Pression, raccourcissement des délais, manque de reconnaissance… “La relation au travail change, les nouvelles technologies constituent par ailleurs une intrusion permanente dans la vie privée, les gens ne font plus la différence entre la vie professionnelle et la sphère privée, et c’est un des facteurs de rupture”, commente Patrick Mesters, directeur de l’Institut européen pour l’intervention et la recherche sur le burn-out. Il distingue trois signes avant-coureurs :

  1. L’épuisement physique. “Il est important, violent, et peut entraîner des troubles de mémoire, de la concentration, une indécision, des douleurs pour lesquelles on n’a pas de diagnostic.”
  2. Une déshumanisation. “Irritabilité, sensibilité émotionnelle importante, agressivité dans les contacts avec les clients, les collègues.”
  3. Une perte de satisfaction personnelle. “Certains se demandent même s’ils méritent leur salaire. J’ai vu des cas où les gens démissionnent spontanément alors qu’ils adorent leur métier”, commente Patrick Mesters.

 

Sans oublier l’hypertension, les problèmes cardiaques ou liés à la chute du système immunitaire.

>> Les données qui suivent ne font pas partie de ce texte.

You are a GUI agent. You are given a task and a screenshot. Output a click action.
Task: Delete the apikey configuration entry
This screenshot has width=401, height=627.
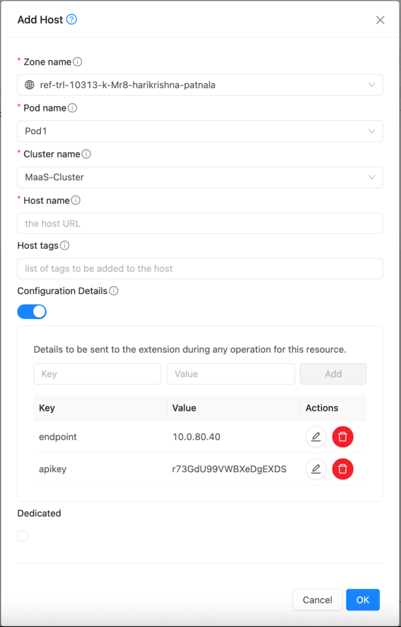coord(343,469)
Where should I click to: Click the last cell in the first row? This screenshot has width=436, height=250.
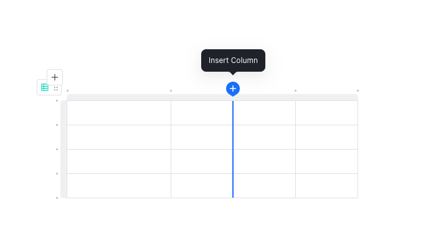tap(326, 113)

>>> Faites le test pour savoir si vous êtes en état de burn-out <<<

 

Pour ce chercheur, les trentenaires hyperconnectés constituent une population à risque et doivent apprendre à se méfier… de leurs propres objectifs, parfois irréalisables :

https://soundcloud.com/elodie-vialle/patrick-mesters-burn-out



Comment sortir, alors  d’un burn-out ?
Il faut d’abord l’accepter… ce qui est loin d’être évident pour la plupart des personnes.

Demander de l’aide à un psy

 

  • Il faut surtout demander de l’aide à un professionnel, psychologue, médecin, coach spécialisé, “pas un coach sur la performance, insiste Patrick Mesters, mais un coach qui va aider la personne à faire le distingo entre vie professionnelle et vie privée, et à se reconstruire.”
  • Savoir déconnecter (un peu) ! Il n’est pas nécessaire, par exemple, de consulter vos mails juste avant de vous coucher (ou toutes les 5 minutes),  et ce même si votre employeur vous a donné un smartphone.
  • Enfin, préservez une séparation entre votre vie professionnelle et votre vie privée. Profitez de la vie, éclatez-vous ! Le travail, aussi épanouissant soit-il, n’en est qu’une partie.